= Chaand Nagpaul =

British physician

Chaand Nagpaul is a British doctor who works as a general practitioner and was Chair of the Council of the British Medical Association from 2017 to 2022. Nagpaul took over as chair from Mark Porter in June 2017.

==Early life==
Nagpaul was born in Kenya to Indian parents, and moved to England at a young age. He commenced medical undergraduate studies in October 1979 at St Bartholomew's Hospital Medical College, qualifying with MBBS degree in 1985 with full registration with GMC in 1986.

==Medical career==
Nagpaul has been a general practitioner in Stanmore since 1990. He was inspired to become a GP when he attended a practice in inner London while a medical student, although this was not his initial field, having worked for 5 years in various hospital posts after qualifying.

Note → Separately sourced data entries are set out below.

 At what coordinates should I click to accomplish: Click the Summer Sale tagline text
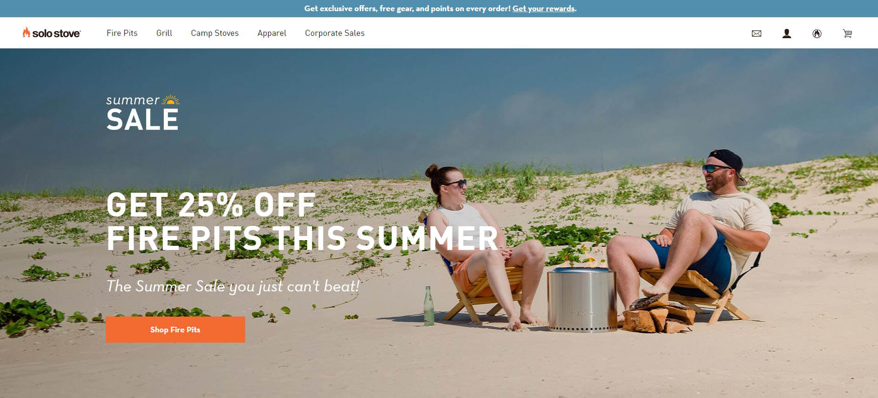pos(233,286)
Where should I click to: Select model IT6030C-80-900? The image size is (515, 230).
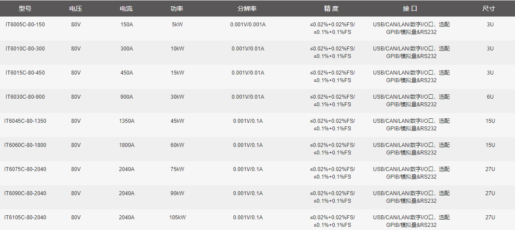(x=26, y=97)
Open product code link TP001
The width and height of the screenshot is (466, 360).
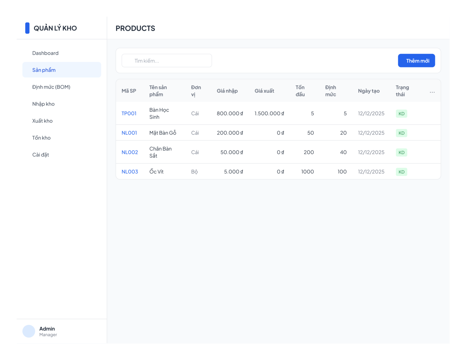coord(129,113)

He has held many offices in the BMA; having been a Local Medical Committee (LMC) member for over 20 years and vice-chair for the 12 years. He is a BMA Council member, a member of its Political Board, and GPC member on the BMA Public Health Committee and Consultants Committee, as well as being Honorary Secretary of his local BMA Division.

In April 2016, he was re-elected to the council of the Council of the BMA.

He has been prominent in defending the profession against government policies, as the principal spokesperson for UK general practitioners. He said in August 2013 that Ministers must realise their mistakes and begin to see GPs as the solution to their problems, rather than the cause.

Nagpaul became Chair of the Council of the BMA in June 2017, succeeding Mark Porter.

==Honours and awards==
Nagpaul is a fellow of the Royal College of General Practitioners.

The Health Service Journal included him in several features, listing him as the 25th most powerful person in the English NHS in December 2013 and in the list of their 100 top clinical leaders in 2014.

He was made a Commander of the Order of the British Empire (CBE) in the 2015 Birthday Honours for services to primary care.